TASK TO CARRY OUT>
Render the lines from the one containing "Click the Selection column header" through the one containing "tap(395, 121)", inclusive, as a JSON list of strings, one per line, with blank lines omitted and pictures left out.
## Start RECORD LIST
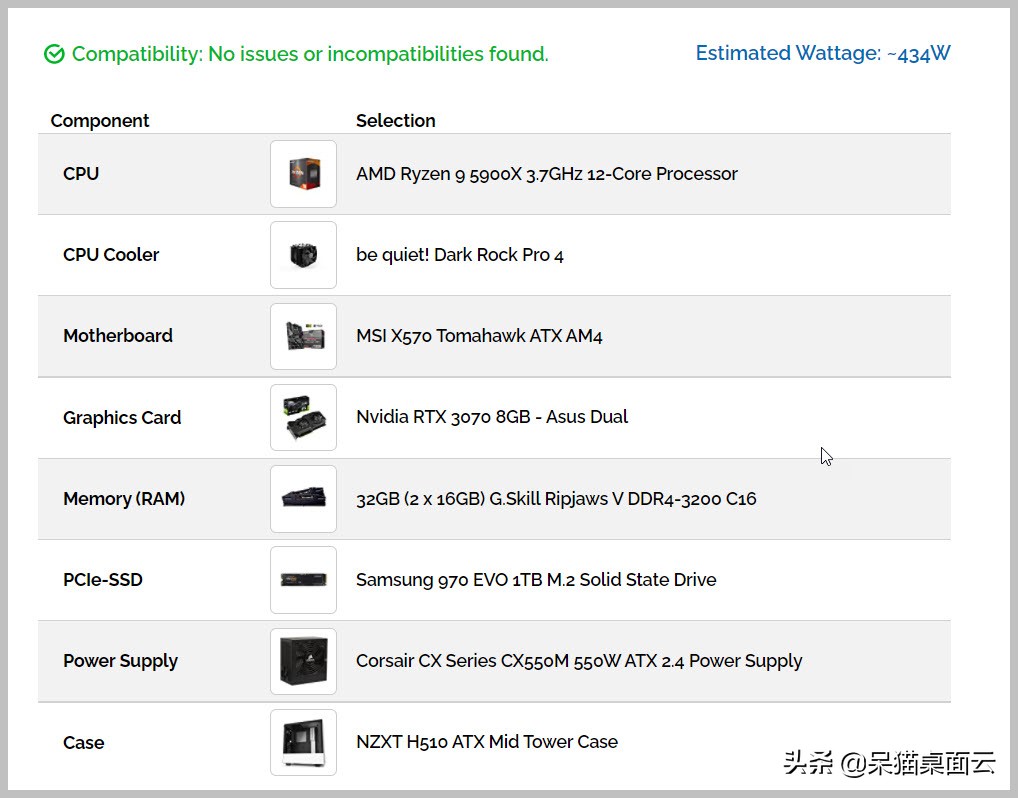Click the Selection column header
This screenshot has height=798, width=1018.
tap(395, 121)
## End RECORD LIST
## Start RECORD LIST
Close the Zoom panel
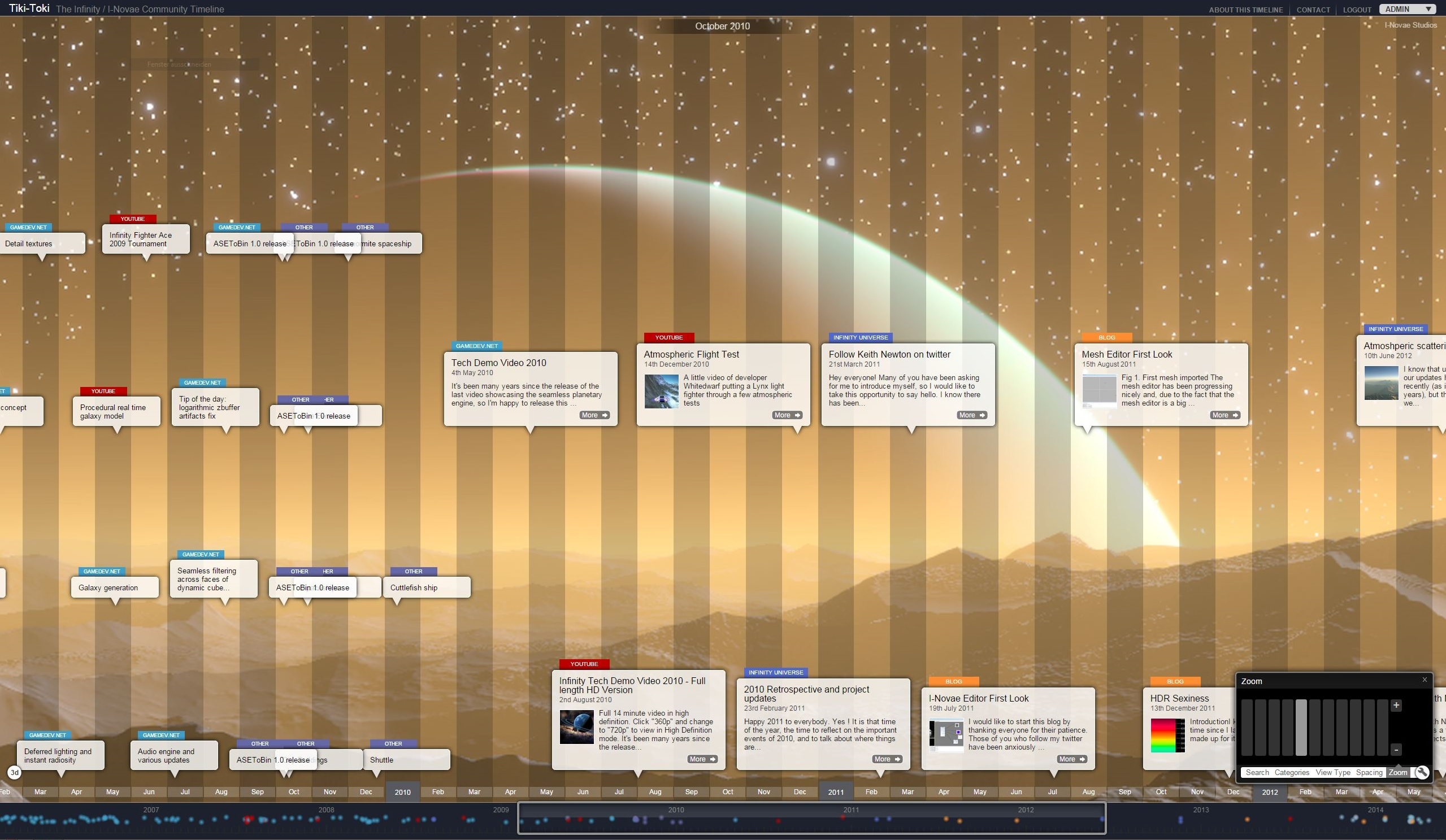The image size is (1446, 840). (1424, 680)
## End RECORD LIST
## Start RECORD LIST
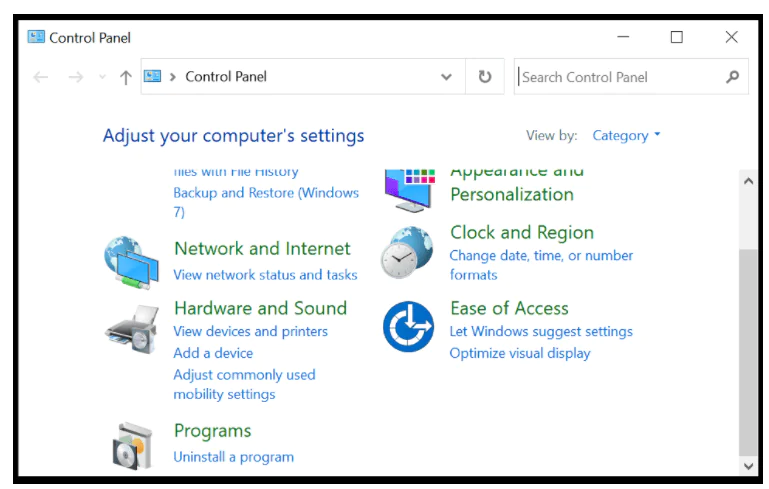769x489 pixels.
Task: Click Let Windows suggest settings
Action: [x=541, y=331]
## End RECORD LIST
RESPONSE BELOW>
[
  "Click the Selection column header",
  "This screenshot has height=798, width=1018.",
  "tap(395, 121)"
]